Text shown
• • • • • • •

Often the team gets impatient with me as I suggest they define the current process with flow charts and collect data to assess the current state of the process using the KPIs. In my experience, these activities alone often reveal areas where significant improvement can be obtained. The pushback I receive is often “We don’t have time to do all of that. We just need to improve the process.”

Those of us involved in quality, and healthcare quality in particular, would be well advised to benchmark our approach to process improvement to that commonly used by physicians. Physicians reading this article may well suggest that my observations are naïve given that I am not a physician. They would have a point. However, I can still learn from what my naïve observation reveals to me about how they go about improving processes to achieve improved patient health.

When I approach my physician about a problem, I really am just describing symptoms of the problem. His or her job is to identify (diagnose) the root cause of those symptoms and prescribe improvements (treatments) to address the root cause. Often he begins with questions such as “Where does it hurt?” “How does it hurt–sharp pain; dull ache?” “When did it start?” “What lifestyle changes have you experienced?” He often prescribes tests (of KPIs) to assess indicators of potential causes and perhaps compares the results he obtains to previous baseline results of tests conducted in the past when no symptoms were present. Based on those tests, he is in a better position to define a future desired state—e.g. lower your blood sugar levels, or clear up the lung infection, or treat the cracked tibia. What he does not do is prescribe treatments to improve the system (me) until he understands the current state of that system and the causal factors affecting the performance of that system.

Why do we expect that we can optimize the performance of processes that are much simpler than the human process(which can be viewed as a large collection of processes) if we have not defined the KPIs for that process, do not understand the current state of the process, haven’t defined the future desired state for that process, identified the gaps, and determined the root cause for the gaps before we start initiating programs to improve the process? This sounds much like the cliché “Ready; Shoot; Aim” doesn’t it? Physicians don’t do that. Why should quality professionals do that?

• • • • • • •

Supplied material
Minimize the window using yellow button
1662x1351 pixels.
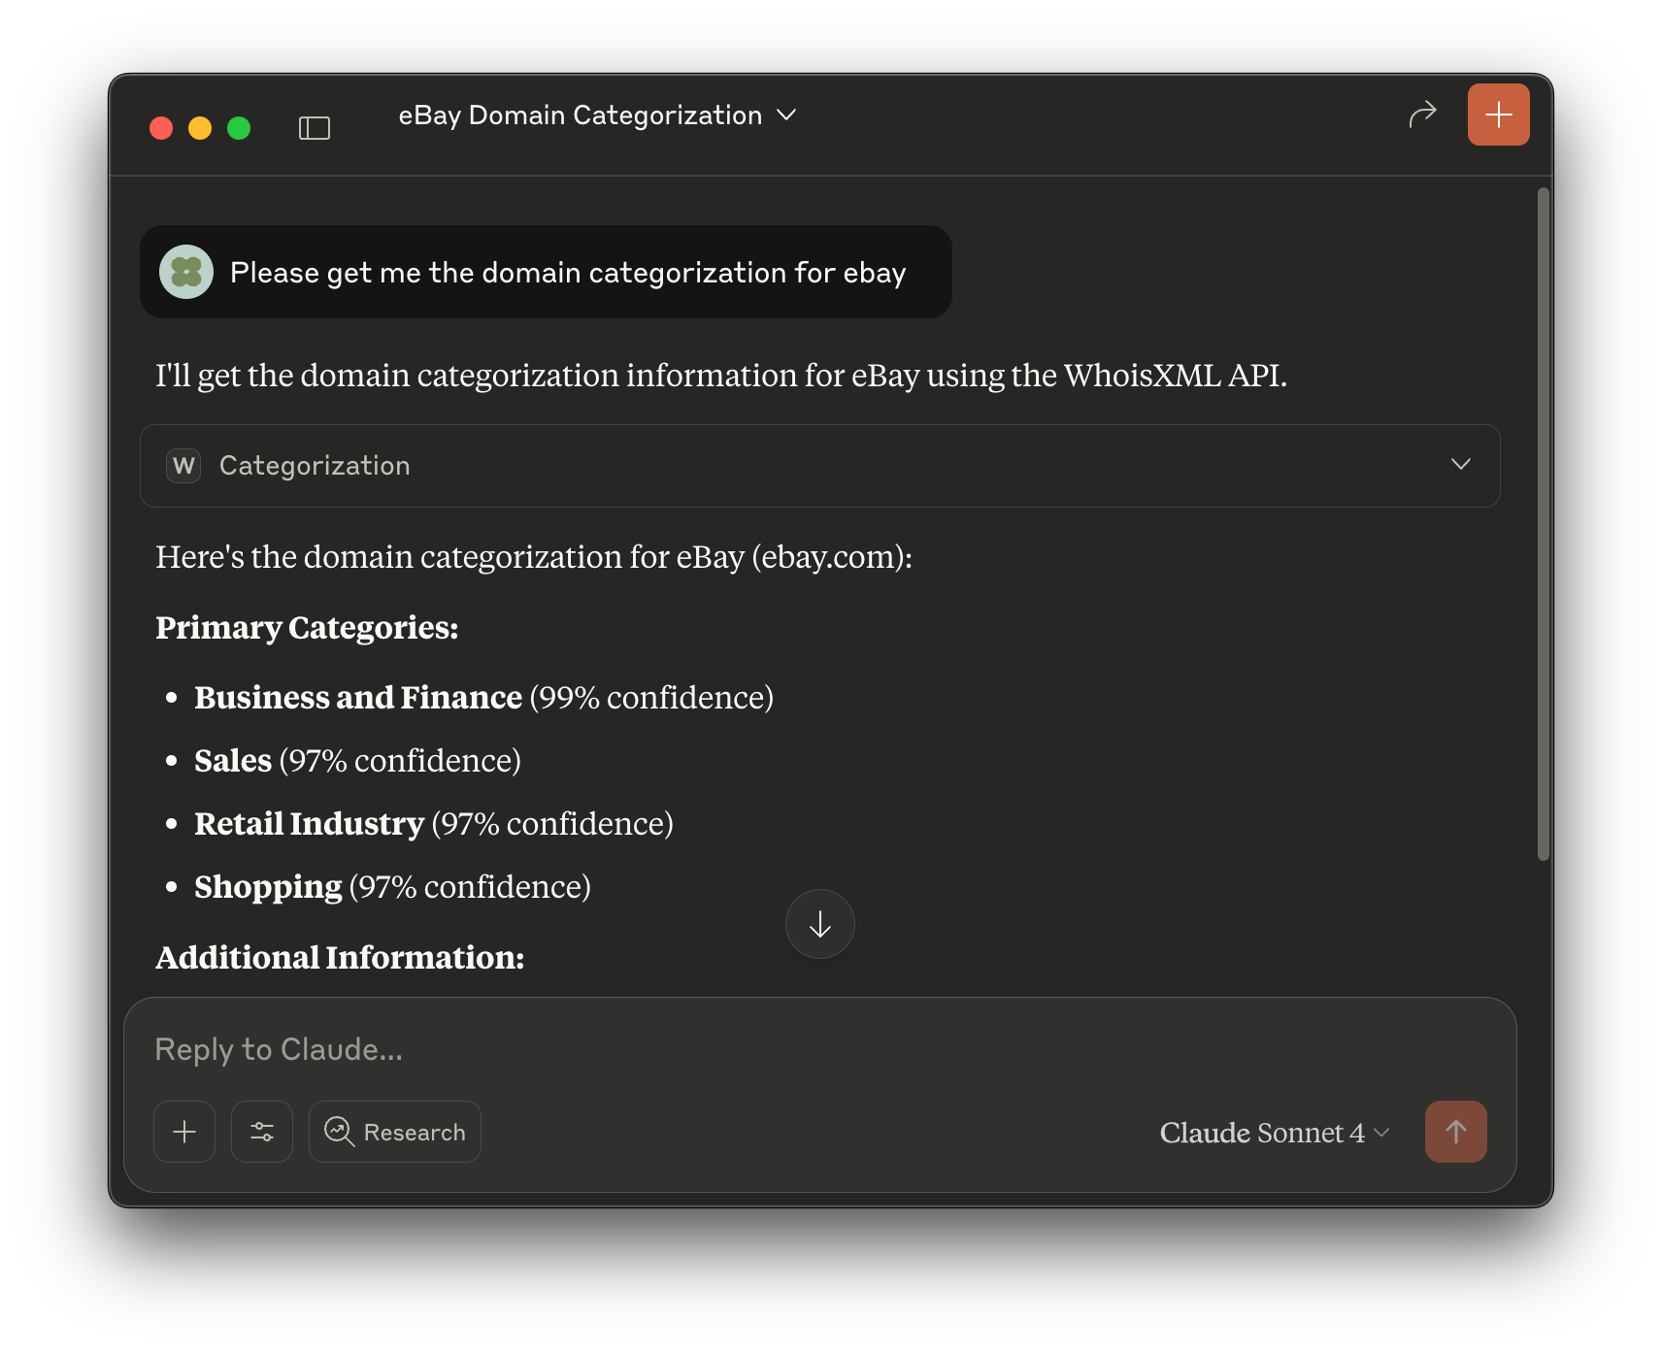[x=200, y=128]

• • • • • • •

Required work
[1] In the text on process improvement, what cliché does the writer say the rushed approach to improvement resembles?
[2] Write the next paragraph of the text on process improvement.
The listing has no connection to the text on process improvement.

Written responses
[1] "Ready; Shoot; Aim"

[2]
The up-front time necessary to define the process and identify root causes for gaps between the current and future states should be viewed as an investment. In our personal lives, to prepare for the future, we must invest some of our scarce monetary resources in order to be able to pay for long-term benefits such as our children’s college and retirement. Sometimes that means finding ways to get by with less money in the short run in order to have more later. It is the same with your most scarce resource—time. In order to do what I suggest, you must find time. That might mean postponing some less critical activities, delegating some of your current duties, or even spending an extra hour or two at work occasionally. But if you invest that time wisely, the improved processes will often provide a positive return on investment. A more efficient process with fewer problems will occupy less of your time over the long run than you invested to improve it.

I will describe just one example of the effect of taking the “physician’s approach.” The team leader of an improvement project was already swamped with work. She strongly resisted my advice to follow the “physician’s process”, but in the end identified some ways to find time to do it. She delegated some of her routine tasks to her direct reports, invested that time in the recommended approach, and the team she led found ways to make the process more efficient and more responsive to customers. In the after-action analysis, she told me that her direct reports were doing a better job with the tasks she delegated to them than she had done, so she was leaving them in their hands. The improved process efficiency freed up time for her employees which could be allocated to other important tasks. And the increased responsiveness to customers (these were internal customers) improved relations with other departments and reduced the time associated with the process in their departments. Sounds like a WIN, WIN, WIN to me!